Simulated Author's Rebuttal

2 responses · 0 unresolved

We thank the referee for the positive assessment of the work's significance and for the detailed comments on our modeling assumptions. Our results are derived under an explicit sparse-activation model in which certain coordinates have exactly zero training probability; this is the source of the novel bottleneck and the two distinct scaling exponents. We address each major comment below and will incorporate clarifications in the revision.

read point-by-point responses

  1. Referee: [Abstract] Abstract and introduction: The central claim that the loss curve is governed by two distinct scaling exponents with a sparsity-determined gap rests on the assumption that unobserved coordinates (with zero training probability) dominate population loss in both regimes. The skeptic note correctly identifies that relaxing this to small positive probability could eliminate the dominance and thus the gap; the manuscript does not appear to contain a robustness derivation or simulation relaxing the strict zero-probability condition while holding other elements fixed.

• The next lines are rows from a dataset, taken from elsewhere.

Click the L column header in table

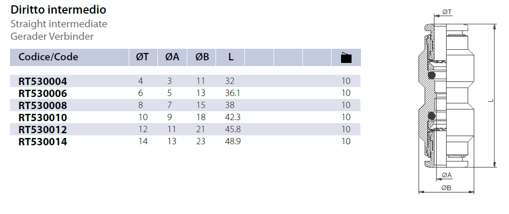coord(231,57)
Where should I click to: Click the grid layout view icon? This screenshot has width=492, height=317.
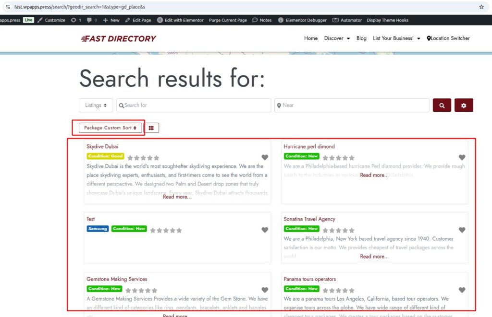[151, 128]

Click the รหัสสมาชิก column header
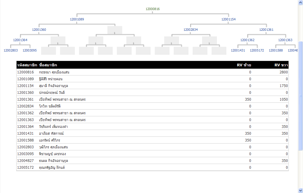(27, 65)
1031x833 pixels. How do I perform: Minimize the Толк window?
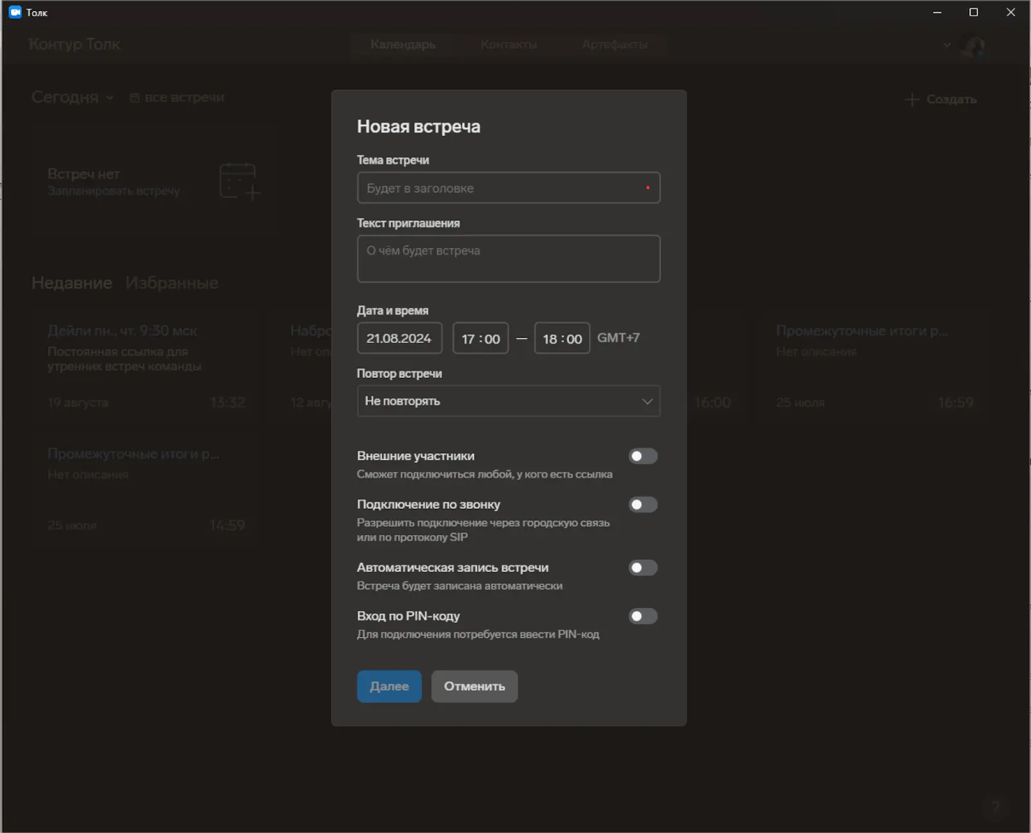coord(937,12)
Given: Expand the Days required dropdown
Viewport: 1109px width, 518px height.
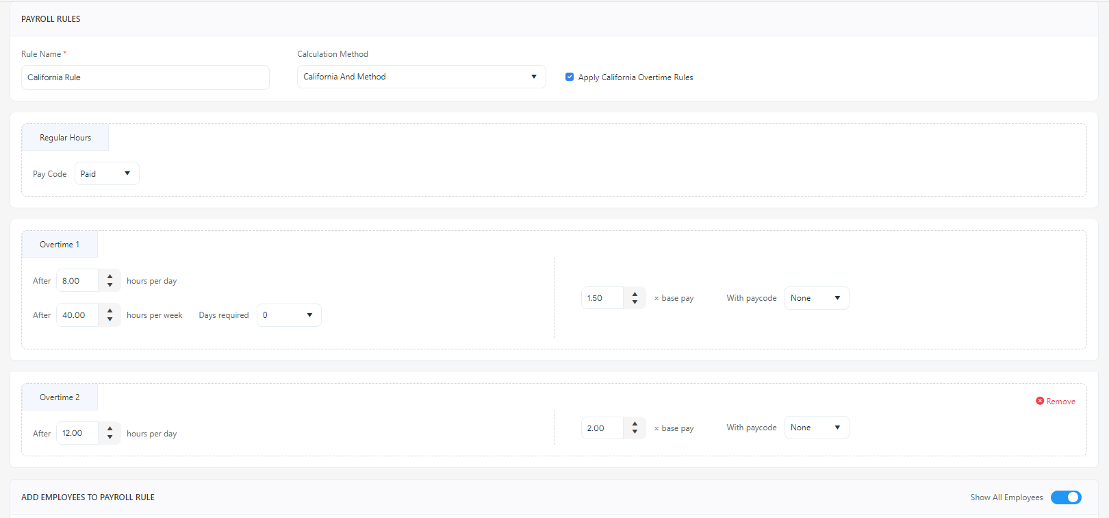Looking at the screenshot, I should [288, 315].
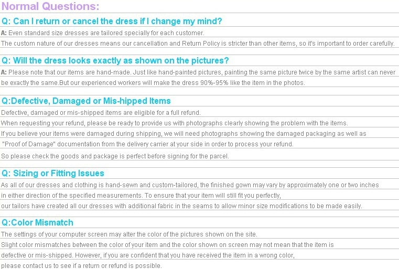Image resolution: width=399 pixels, height=269 pixels.
Task: Click the 'check the goods and package' line
Action: point(115,156)

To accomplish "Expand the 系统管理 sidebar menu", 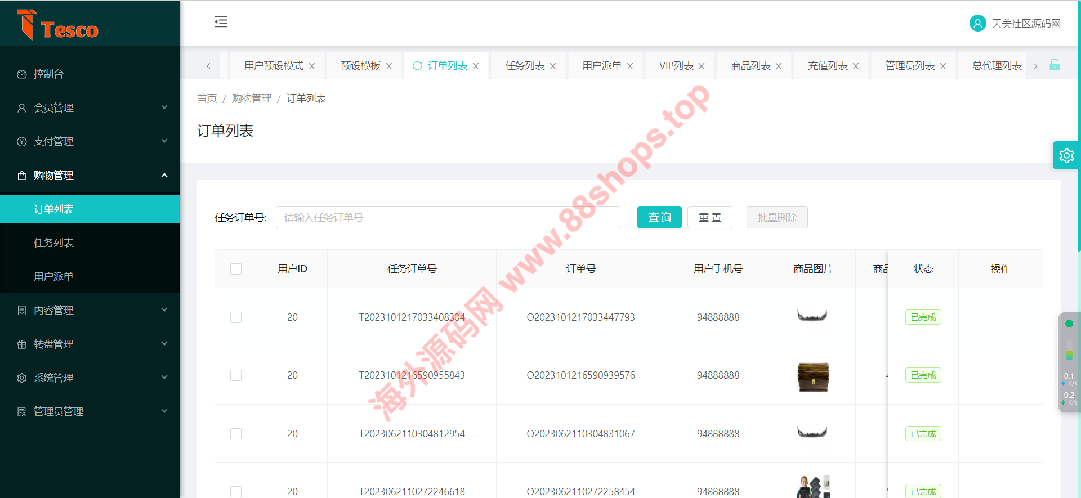I will click(x=90, y=378).
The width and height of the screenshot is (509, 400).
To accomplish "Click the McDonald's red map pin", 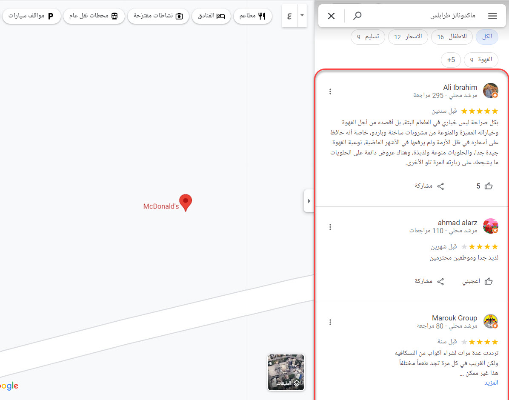I will [186, 202].
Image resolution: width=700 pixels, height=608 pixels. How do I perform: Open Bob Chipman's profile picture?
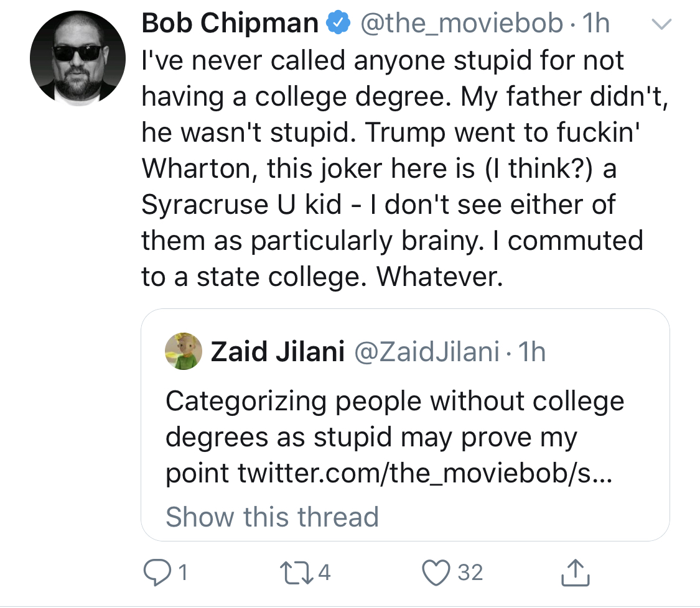[x=78, y=58]
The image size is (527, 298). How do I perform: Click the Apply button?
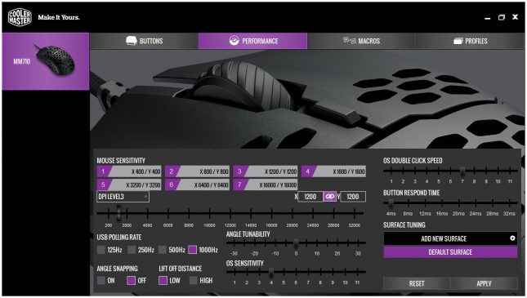coord(484,283)
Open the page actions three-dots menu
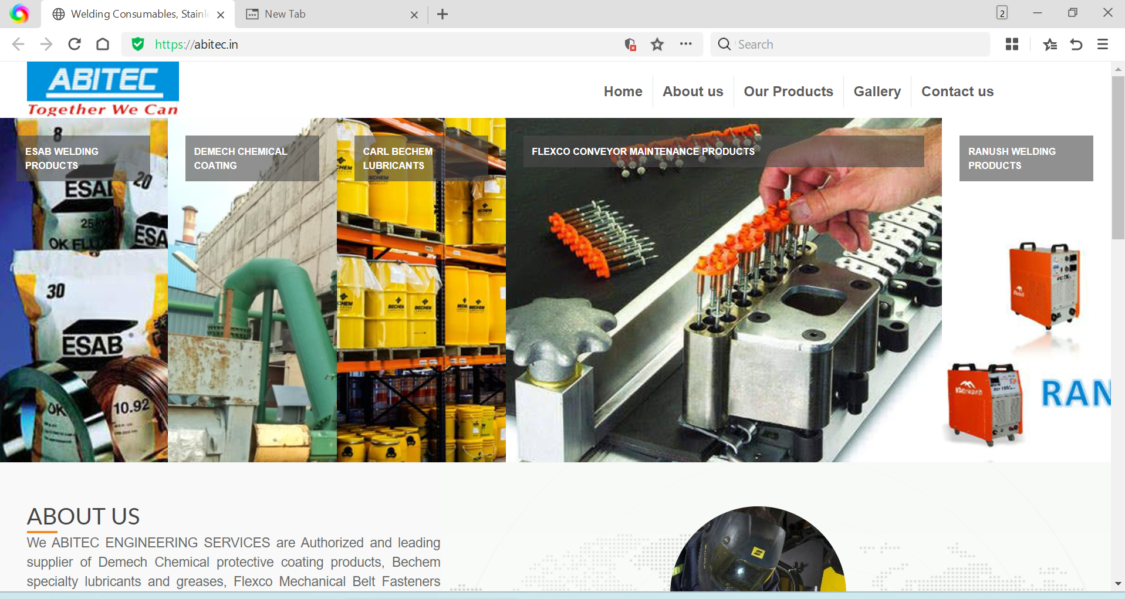The height and width of the screenshot is (599, 1125). coord(685,44)
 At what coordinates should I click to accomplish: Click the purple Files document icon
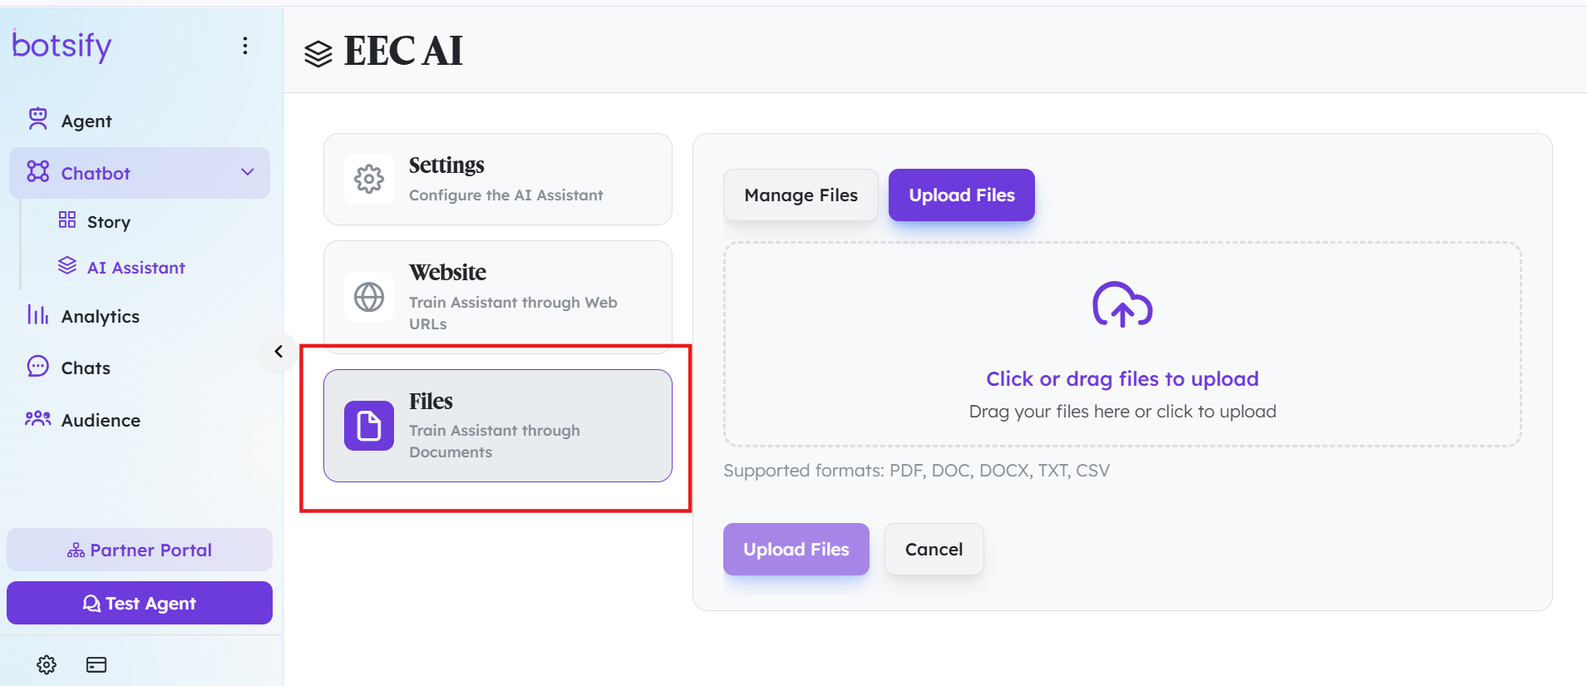pyautogui.click(x=369, y=426)
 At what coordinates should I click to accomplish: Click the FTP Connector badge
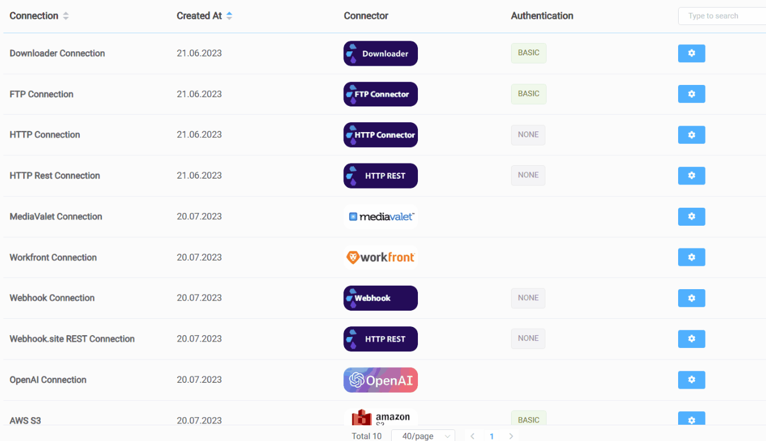click(381, 94)
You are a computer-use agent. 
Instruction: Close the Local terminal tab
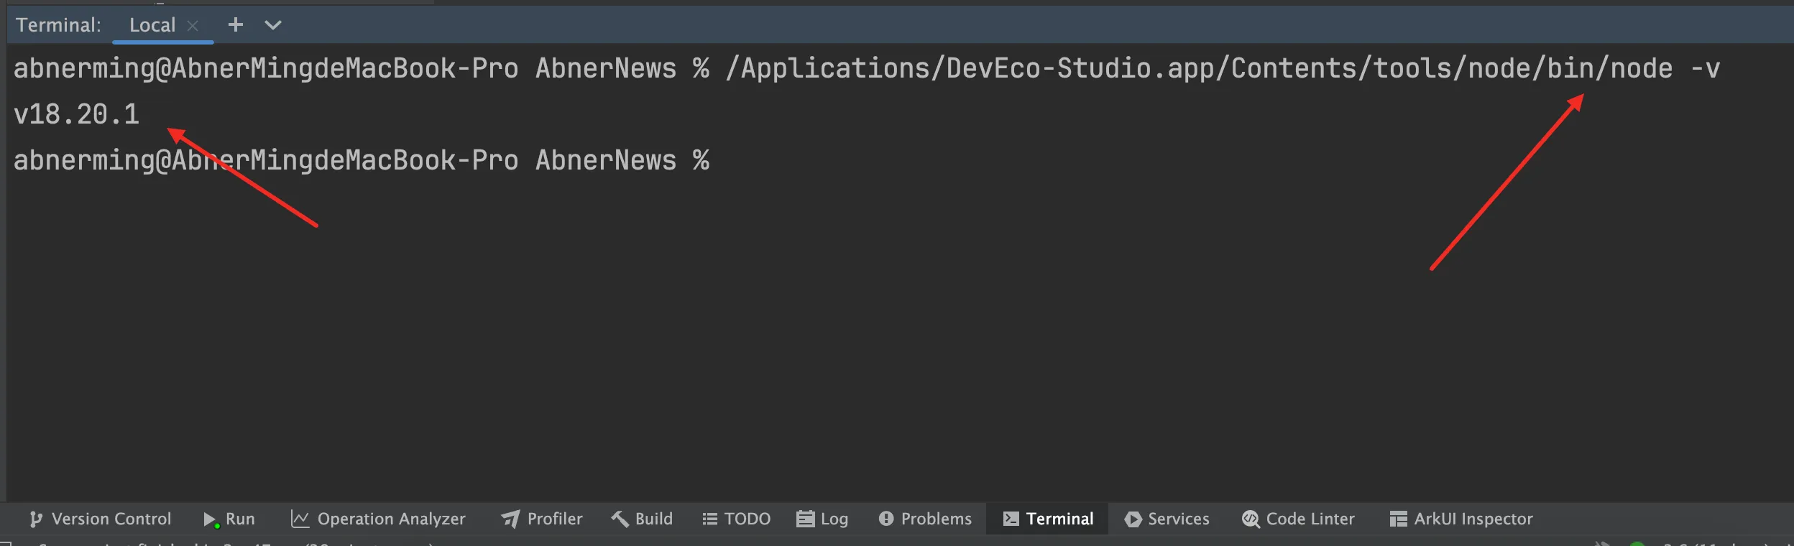click(x=193, y=26)
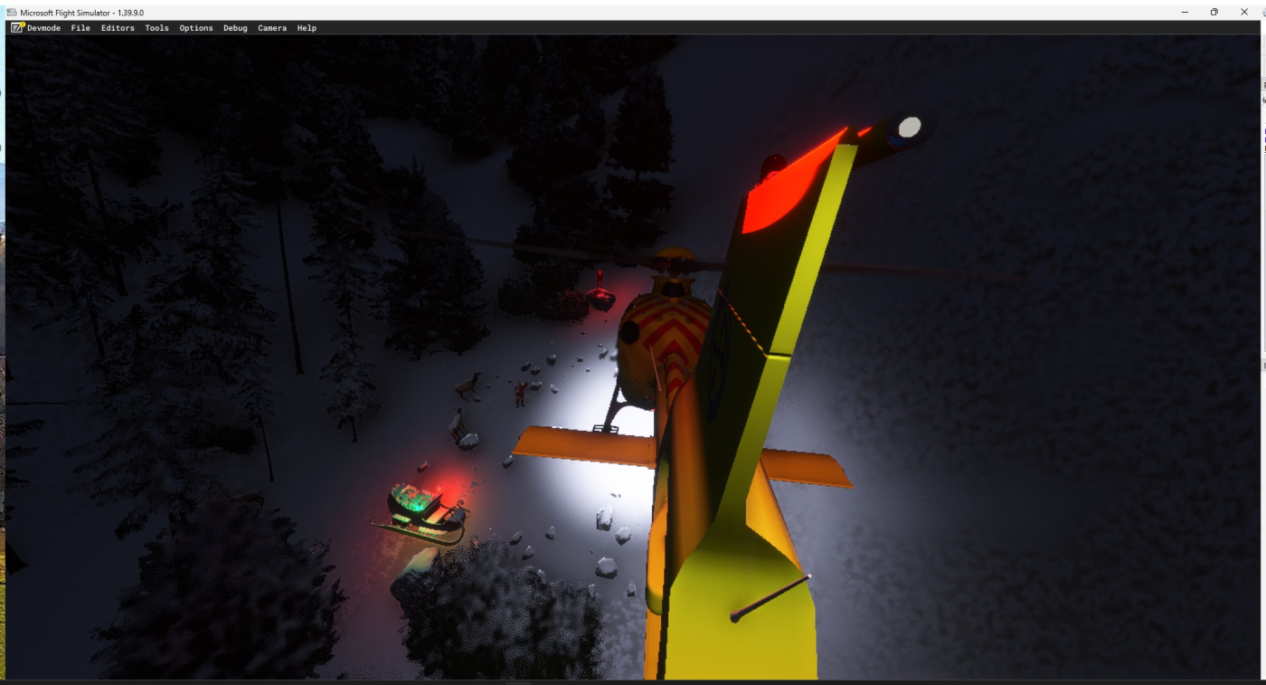Open the Camera menu
The image size is (1266, 685).
[x=272, y=28]

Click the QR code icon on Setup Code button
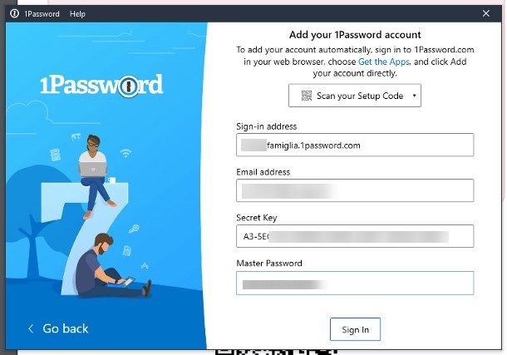click(306, 96)
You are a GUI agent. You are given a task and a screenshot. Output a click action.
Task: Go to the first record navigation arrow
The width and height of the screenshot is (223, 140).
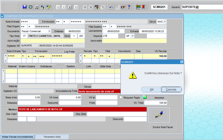tap(58, 7)
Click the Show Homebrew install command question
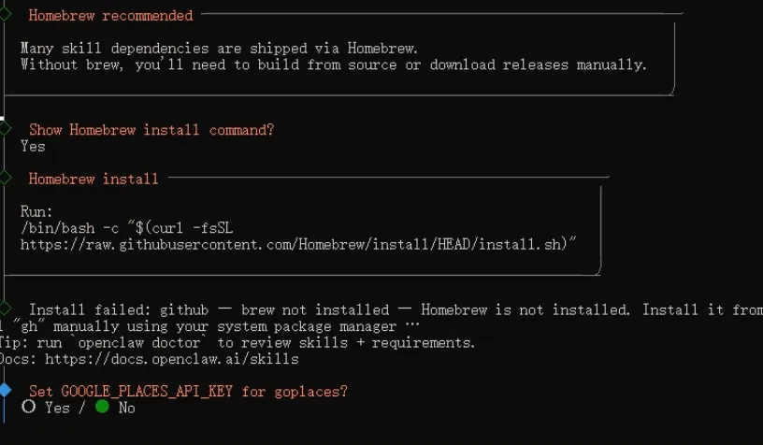This screenshot has height=445, width=763. (151, 130)
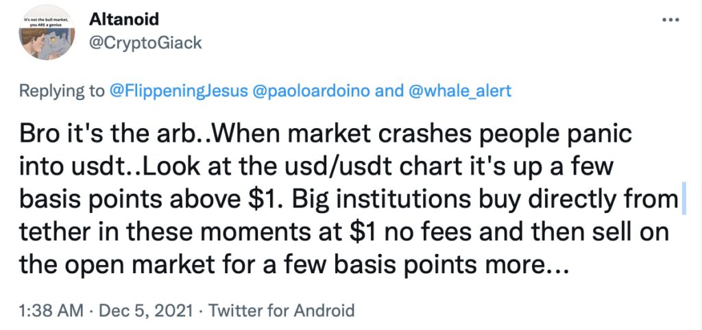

    Authors: The zero-probability assumption is not incidental but defines the model we analyze; the skeptic note in the manuscript already flags this as the origin of the asymmetric exponents. Our derivations isolate the effect of this extreme sparsity regime, which produces a bottleneck absent from dense models. We do not claim the two-exponent gap persists under small positive probabilities, as that would constitute a different generative process reverting toward standard scaling. In revision we will expand the discussion of the skeptic note to state the precise conditions under which the reported gap holds. revision: partial

  2. Referee: [Abstract] The derivation of the compute-optimal frontier and the GD instability scaling law inherits the same unobserved-mass dominance assumption. Without an explicit statement of the generative process (e.g., the precise support of the coordinate distribution) or a check that indirect parameter sharing cannot reduce error on rare coordinates, it is unclear whether the reported exponents remain load-bearing when the model is misspecified relative to real data.

    Authors: Section 2 defines the generative process: coordinates are drawn from a distribution whose support is finite, with a sparse subset assigned zero probability under the training measure but positive probability under the population measure. Because each coordinate has its own dedicated parameter in the linear case, indirect sharing cannot affect error on truly unobserved coordinates. The compute-optimal and GD-instability results are therefore load-bearing inside this model. We will add an explicit one-sentence statement of the generative process to the abstract and introduction. revision: partial

Circularity Check

0 steps flagged

No circularity: derivations follow directly from model assumptions without reduction to inputs

full rationale

The paper introduces an explicit generative model with fixed zero-probability coordinates and derives asymptotic population loss, double-descent shape, and scaling exponents as mathematical consequences of that model. No equations or text in the abstract or description indicate self-definitional steps, fitted parameters renamed as predictions, or load-bearing self-citations. The claimed results are consequences of the stated sparsity assumptions rather than tautological restatements, so the derivation chain is self-contained.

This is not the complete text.